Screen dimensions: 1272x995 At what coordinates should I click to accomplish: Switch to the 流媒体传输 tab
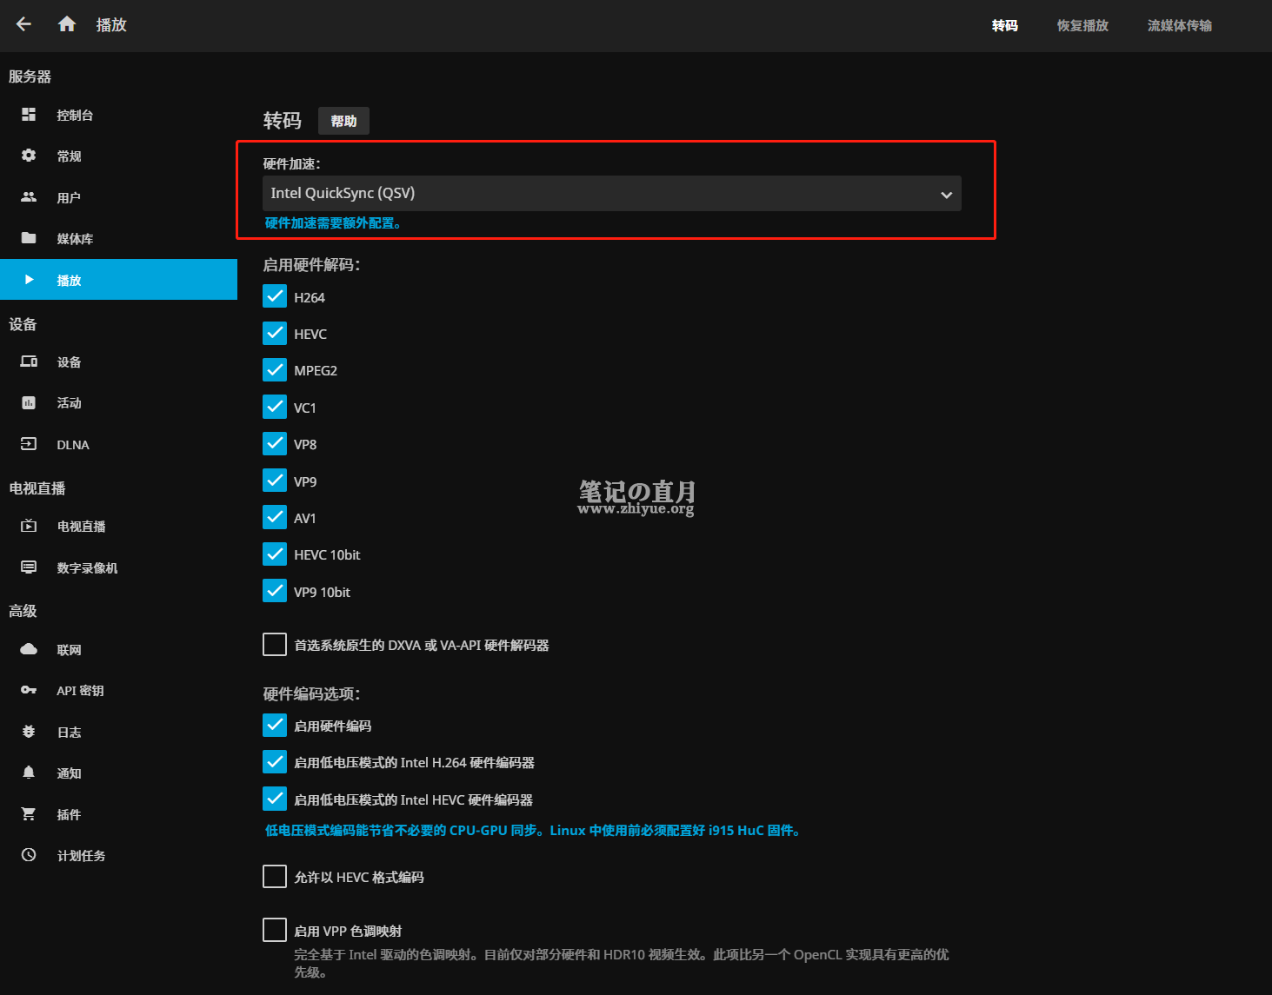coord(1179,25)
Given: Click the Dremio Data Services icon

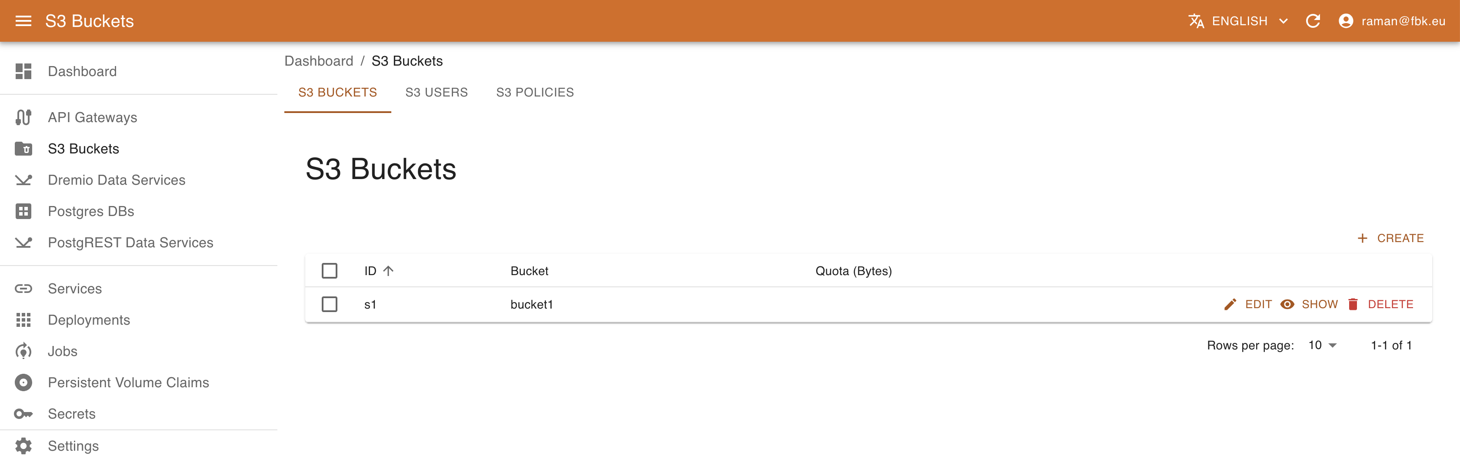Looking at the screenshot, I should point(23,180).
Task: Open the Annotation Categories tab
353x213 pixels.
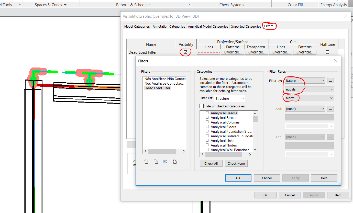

**The task**.
Please rewrite all of the data above, swapping "tab" for "panel" everywhere and keeping every other word unchanged. Leave out the pictures.

**Result**.
Screen dimensions: 1272x995 At what coordinates should I click to accomplish: Switch to the 流媒体传输 panel
coord(1179,25)
Given: Click the Dremio Data Services icon

Looking at the screenshot, I should point(23,180).
Task: Open the Annotation Categories panel
353x213 pixels.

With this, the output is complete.